Laparoscopic treatment of retroperitoneal liposarcoma

graphic file with name i0020-8868-98-3-219-t01.jpg

For our patient, we chose a laparoscopic procedure for resecting the mass, because laparoscopic management of retroperitoneal mass has the advantages of less postoperative pain, rapid recovery, and better cosmesis. A laparoscopic approach would provide a better intra-operative view compared to the traditional open procedure. Moreover, we planned this approach with the intention of achieving complete removal of the mass and avoiding recurrence in the case of malignancy. Prior to cosmesis, maintaining the oncologic principles is the most important factor in choosing the operative method. From this point of view, we thought this maneuver was sufficient for removal of the mass and we could identify the encapsulated mass intra-operatively, since pre-operative ultrasonography or CT showed the mass to be ventrally protruding without any signs of invasion. These findings convinced us to identify the mass and ensure adequate safety margins of the mass.

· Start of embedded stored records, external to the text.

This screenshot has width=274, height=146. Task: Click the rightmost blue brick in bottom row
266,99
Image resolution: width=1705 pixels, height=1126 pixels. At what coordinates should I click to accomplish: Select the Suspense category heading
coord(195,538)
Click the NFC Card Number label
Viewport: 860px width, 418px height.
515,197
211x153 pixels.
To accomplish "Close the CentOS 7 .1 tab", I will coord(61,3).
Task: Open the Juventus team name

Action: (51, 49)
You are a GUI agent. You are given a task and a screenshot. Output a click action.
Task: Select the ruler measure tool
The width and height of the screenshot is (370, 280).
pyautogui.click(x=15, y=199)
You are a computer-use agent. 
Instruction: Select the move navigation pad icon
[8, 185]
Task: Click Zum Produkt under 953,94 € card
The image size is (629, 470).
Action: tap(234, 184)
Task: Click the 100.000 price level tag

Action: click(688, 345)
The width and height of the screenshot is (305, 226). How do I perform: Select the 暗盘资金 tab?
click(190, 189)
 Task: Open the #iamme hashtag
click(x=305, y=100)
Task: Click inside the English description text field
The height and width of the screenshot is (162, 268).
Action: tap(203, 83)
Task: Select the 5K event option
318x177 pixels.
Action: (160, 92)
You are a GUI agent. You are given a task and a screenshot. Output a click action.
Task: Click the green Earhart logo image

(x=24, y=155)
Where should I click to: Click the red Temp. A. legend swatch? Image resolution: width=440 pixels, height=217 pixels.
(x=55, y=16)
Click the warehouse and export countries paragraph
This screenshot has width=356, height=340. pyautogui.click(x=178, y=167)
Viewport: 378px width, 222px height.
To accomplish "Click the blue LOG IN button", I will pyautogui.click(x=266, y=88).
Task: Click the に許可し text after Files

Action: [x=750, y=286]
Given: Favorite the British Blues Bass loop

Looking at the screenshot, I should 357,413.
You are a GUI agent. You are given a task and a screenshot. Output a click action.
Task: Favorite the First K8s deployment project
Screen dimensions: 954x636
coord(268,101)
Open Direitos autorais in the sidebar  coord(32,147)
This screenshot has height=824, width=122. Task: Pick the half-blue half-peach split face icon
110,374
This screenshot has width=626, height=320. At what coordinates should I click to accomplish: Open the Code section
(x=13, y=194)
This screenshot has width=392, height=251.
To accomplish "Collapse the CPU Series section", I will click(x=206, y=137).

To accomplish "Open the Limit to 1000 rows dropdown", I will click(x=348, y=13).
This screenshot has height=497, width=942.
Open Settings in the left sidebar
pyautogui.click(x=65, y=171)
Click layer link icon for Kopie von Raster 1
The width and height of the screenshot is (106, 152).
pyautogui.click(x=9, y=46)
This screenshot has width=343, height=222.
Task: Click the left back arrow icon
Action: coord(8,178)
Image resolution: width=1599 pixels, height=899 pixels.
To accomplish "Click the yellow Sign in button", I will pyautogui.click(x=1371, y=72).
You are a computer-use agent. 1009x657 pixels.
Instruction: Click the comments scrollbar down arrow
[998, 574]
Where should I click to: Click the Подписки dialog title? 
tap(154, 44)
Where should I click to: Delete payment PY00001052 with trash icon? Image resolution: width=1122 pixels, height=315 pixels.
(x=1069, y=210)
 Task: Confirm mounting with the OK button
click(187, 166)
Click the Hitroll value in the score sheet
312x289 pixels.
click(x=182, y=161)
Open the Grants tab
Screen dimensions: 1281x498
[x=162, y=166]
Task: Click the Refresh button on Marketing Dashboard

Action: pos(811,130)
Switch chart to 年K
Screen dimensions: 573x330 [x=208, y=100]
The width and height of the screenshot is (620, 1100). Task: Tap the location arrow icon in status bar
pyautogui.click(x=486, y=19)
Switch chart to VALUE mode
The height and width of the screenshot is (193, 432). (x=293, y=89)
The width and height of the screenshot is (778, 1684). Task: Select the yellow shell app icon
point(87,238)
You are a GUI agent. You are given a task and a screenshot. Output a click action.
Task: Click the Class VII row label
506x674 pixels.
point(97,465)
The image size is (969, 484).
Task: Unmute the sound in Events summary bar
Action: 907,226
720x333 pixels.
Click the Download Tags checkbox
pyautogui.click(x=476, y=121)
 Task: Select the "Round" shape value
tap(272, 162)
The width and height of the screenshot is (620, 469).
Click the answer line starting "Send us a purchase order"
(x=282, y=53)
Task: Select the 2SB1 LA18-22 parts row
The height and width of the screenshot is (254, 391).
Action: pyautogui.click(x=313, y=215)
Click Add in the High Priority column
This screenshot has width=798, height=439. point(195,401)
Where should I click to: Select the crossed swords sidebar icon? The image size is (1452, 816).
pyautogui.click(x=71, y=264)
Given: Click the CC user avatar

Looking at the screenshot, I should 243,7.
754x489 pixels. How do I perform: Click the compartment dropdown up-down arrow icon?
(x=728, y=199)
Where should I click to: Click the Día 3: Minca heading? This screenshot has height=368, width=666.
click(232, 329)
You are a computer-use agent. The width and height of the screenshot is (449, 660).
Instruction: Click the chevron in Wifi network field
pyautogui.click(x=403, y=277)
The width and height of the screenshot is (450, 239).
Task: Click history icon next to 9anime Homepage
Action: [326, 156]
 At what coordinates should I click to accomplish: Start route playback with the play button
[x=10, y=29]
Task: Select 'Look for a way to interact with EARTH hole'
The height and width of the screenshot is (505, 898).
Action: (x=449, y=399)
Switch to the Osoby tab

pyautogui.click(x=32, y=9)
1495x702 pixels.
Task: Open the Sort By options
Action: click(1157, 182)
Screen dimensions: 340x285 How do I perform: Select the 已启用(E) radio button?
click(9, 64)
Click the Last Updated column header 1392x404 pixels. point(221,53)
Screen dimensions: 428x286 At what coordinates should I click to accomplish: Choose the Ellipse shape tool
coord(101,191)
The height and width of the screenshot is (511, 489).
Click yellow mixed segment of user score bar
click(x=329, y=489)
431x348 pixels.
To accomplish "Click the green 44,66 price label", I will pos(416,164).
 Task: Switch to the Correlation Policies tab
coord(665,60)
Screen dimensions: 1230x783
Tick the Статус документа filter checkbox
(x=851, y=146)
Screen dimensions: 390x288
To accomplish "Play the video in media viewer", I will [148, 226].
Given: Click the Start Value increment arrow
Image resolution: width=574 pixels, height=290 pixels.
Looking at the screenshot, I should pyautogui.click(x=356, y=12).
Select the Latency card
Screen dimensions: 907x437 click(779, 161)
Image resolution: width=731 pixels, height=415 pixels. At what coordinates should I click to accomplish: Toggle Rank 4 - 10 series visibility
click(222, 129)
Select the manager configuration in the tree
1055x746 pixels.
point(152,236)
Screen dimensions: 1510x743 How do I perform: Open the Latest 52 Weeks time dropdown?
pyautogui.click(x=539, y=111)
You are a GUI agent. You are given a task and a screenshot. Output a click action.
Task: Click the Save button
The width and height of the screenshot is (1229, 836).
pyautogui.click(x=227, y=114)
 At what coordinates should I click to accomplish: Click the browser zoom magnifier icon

As expected, intra-operative findings showed an obvious demarcation line between normal retroperitoneal tissue and the mass that was protruding at the layer of the retroperitoneal subfascia. Thus, knowledge of the intraoperative appearance of the demarcation line enabled us to resect the mass completely. As laparoscopic maneuvers have the disadvantage of loss of tactile sensation compared with an open procedure, tumors must be visually apparent, especially in malignant tumors like liposarcoma.

Since liposarcoma is known to be malignant, recurrence after resection is always a concern.8 In our case, we predicted that in case of a liposarcoma, subtype of the tumor would be well differentiated. This was based on the radiologic characteristics of the mass: lipomatous mass with nonlipomatous components in the thick septum. Murphy et al 1 reported that well-differentiated liposarcomas frequently demonstrated a diagnostic appearance of a largely lipomatous mass and a nonlipomatous component in the thick septa or focal nodules. The diversity of the subtypes of liposarcomas is reflected in their clinical biologic behavior, which ranges from nonmetastasizing to high-grade neoplasms with extensive metastatic potential.3 Therefore, while considering laparoscopic management as treatment, pre-operative radiologic assessment is so essential. Laparoscopic surgery should be aggressively indicated in cases pre-operatively diagnosed as low-grade liposarcoma; however, the surgery should be meticulously indicated in cases of high-grade neoplasms, like pleomorphic liposarcoma. Taken together, well-differentiated, small, and well-capsulated retroperitoneal liposarcoma is the best candidate for a laparoscopic approach.

We conclude that a laparoscopic approach for retroperitoneal liposarcoma is technically feasible and safe, and should be considered even if the tumors have a possibility of malignancy. However, the indication should be carefully reviewed by taking into consideration the size, location, and subtypes of the tumor.

Acknowledgments

The author wishes to acknowledge the kind assistance of Makoto Furihata, Department of Surgery, the Mutual Aid Association for Teachers and Officials Sanraku Hospital, in editing the manuscript. None of the authors have conflicts of interest to disclose, and have no sponsorship or funding arrangements relating to our research.